Don’t wait 20 years to Protect Your Data: Act Now
February 2013 by Colin Tankard, Managing Director of Digital Pathways
There is no need to wait 20 years for a cyber specialist to protect your – and your clients’ – data, use a managed encryption service and act now.
So says Colin Tankard, Managing Director of Digital Pathways, a data security company that offers a managed encryption service.
“ In a recent press article The National Audit Office (NAO), warned that it could take ‘up to 20 years’ to fill the skills gap in the cyber security field and that the cost of cyber crime to the UK is currently estimated to be between £18 billion and £27 billion a year” says Tankard.
“But this does not mean that there are no solutions available for protecting data now. A managed encryption service provides the technology to secure the data and audits who or what has accessed it. In the Digital Pathways solution we also work with clients to define a security strategy, identify areas of weakness and develop a compliance matrix to meet the various regulations a company might face.
“ So, for example, a hospitality organisation might need to be PCI compliant so we could install the equipment they need to encrypt the data, run reports to confirm the organisation is protecting the data and send this to all within the organisation who need to know as well as conducting regular policy reviews to ensure continued compliance - all within a monthly fee.”
According to Amyas Morse, Head of the NAO, the threat to cyber security is persistent and continually evolving. Business must play its part in ensuring that robust encryption is installed to protect data and that separation of duty is in place.

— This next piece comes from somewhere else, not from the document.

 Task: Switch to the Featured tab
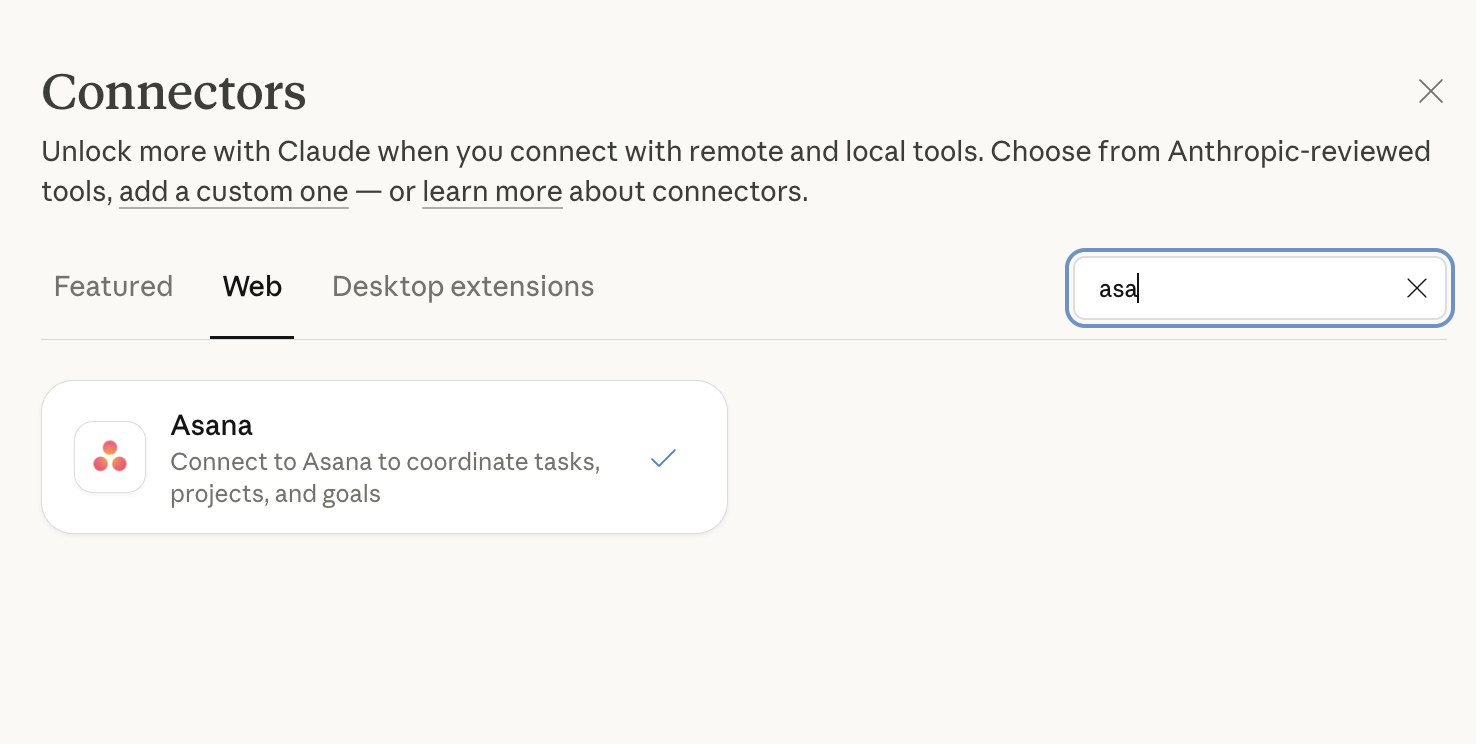coord(113,287)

“Encryption is seen as being an expensive “would like to” element of the data strategy. In today’s environment I would say that encryption is a ‘must have’.
“I accept that for smaller organisations cost and lack of skill base may well be difficult and that is where a managed encryption service comes into its own.
“It covers all the encryption needs both for data in transit and at rest, including encryption of emails and their attachments, and encryption of databases and storage backups, covering both structured and unstructured data sources. Once encrypted the data is monitored and concise reports can be generated on who accessed the data and when. These reports can be used when a audit is conducted or access to the raw data can be provided even providing specialist support to work with the Auditor to gather all the information required. This effectively makes Digital Pathways as the inhouse IT security department for the organisation”
“And, is cost effective and a manageable” adds Tankard.
Don’t wait, ensure you have done all you can to properly protect your data now.